■ **Material**
:::

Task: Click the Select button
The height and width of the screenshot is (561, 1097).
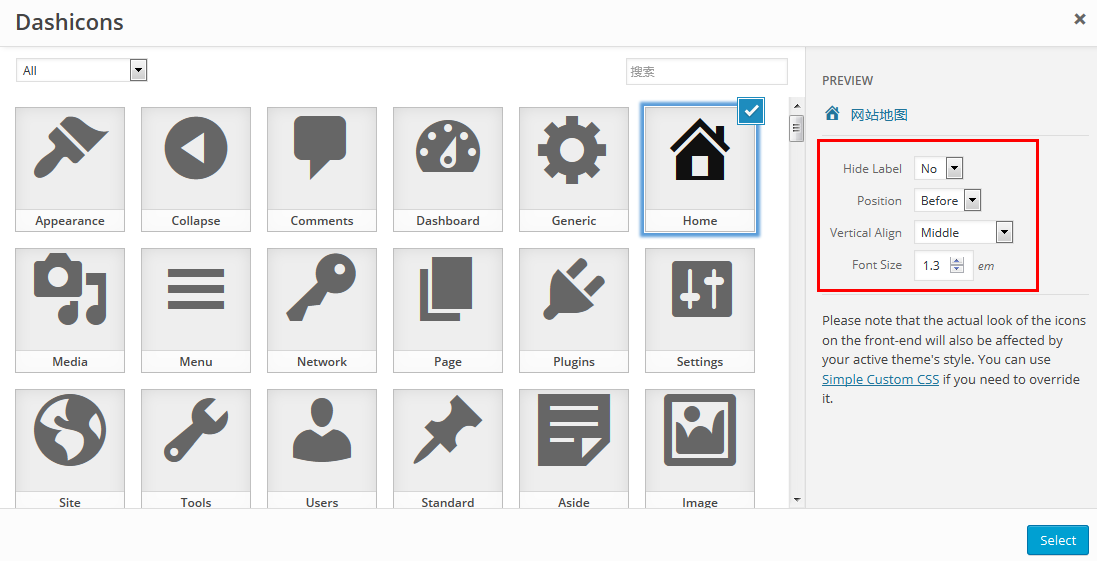Action: click(x=1057, y=540)
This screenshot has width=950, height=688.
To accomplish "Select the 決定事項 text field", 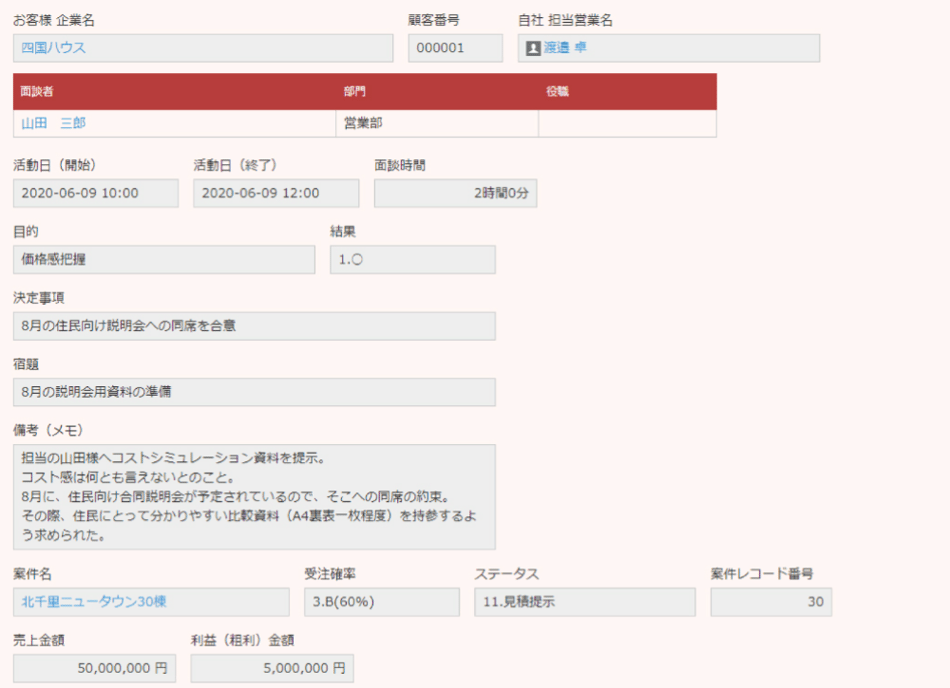I will point(254,326).
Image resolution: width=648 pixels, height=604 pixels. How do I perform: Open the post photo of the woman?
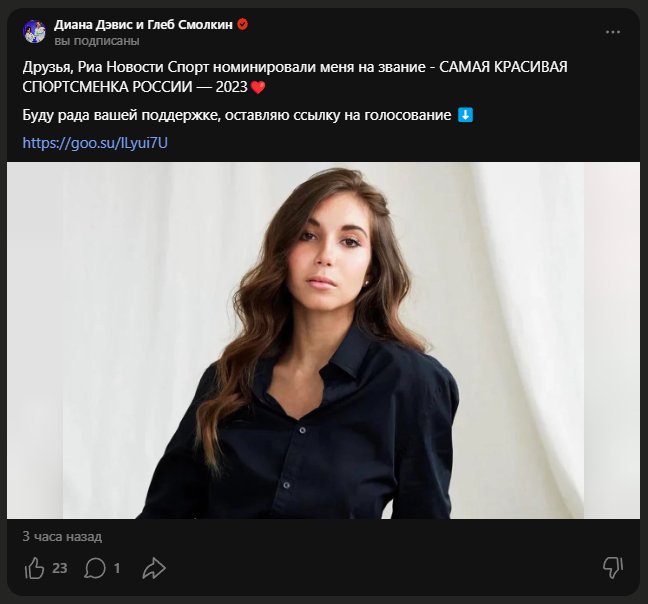(x=323, y=340)
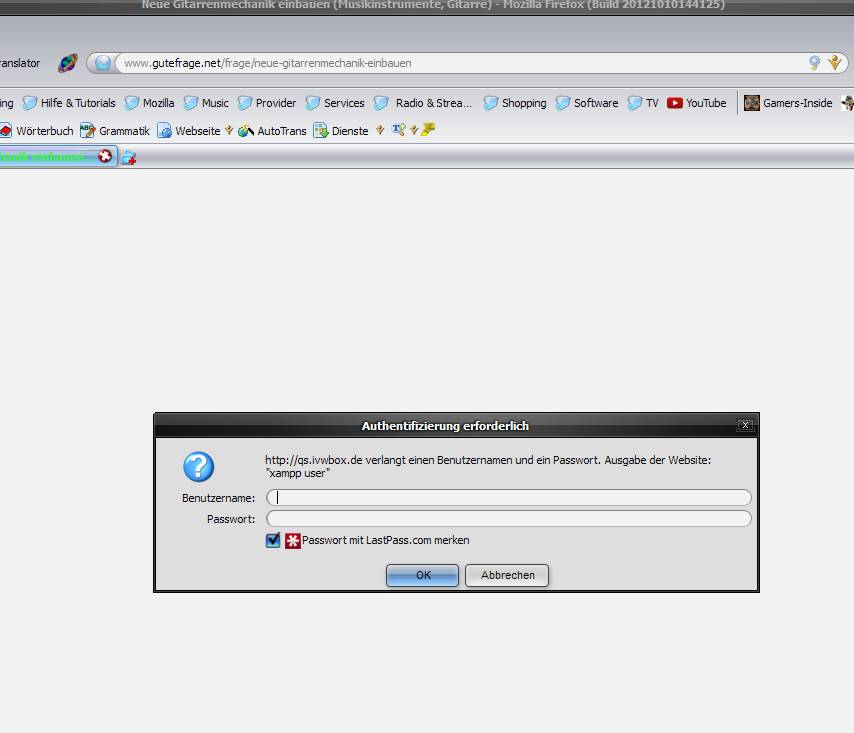This screenshot has width=854, height=733.
Task: Switch to the Gitarrenmechanik question tab
Action: coord(50,157)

:::

Lay out the material from the line containing "Image resolution: width=648" through the end as a JSON list of strings, one string per line with blank lines dropped. Leave the pictures out.

■ **The response**
[
  "Image resolution: width=648 pixels, height=604 pixels. How do I perform: Open the post photo of the woman?",
  "(x=323, y=340)",
  "This screenshot has width=854, height=733.",
  "Task: Switch to the Gitarrenmechanik question tab",
  "Action: coord(50,157)"
]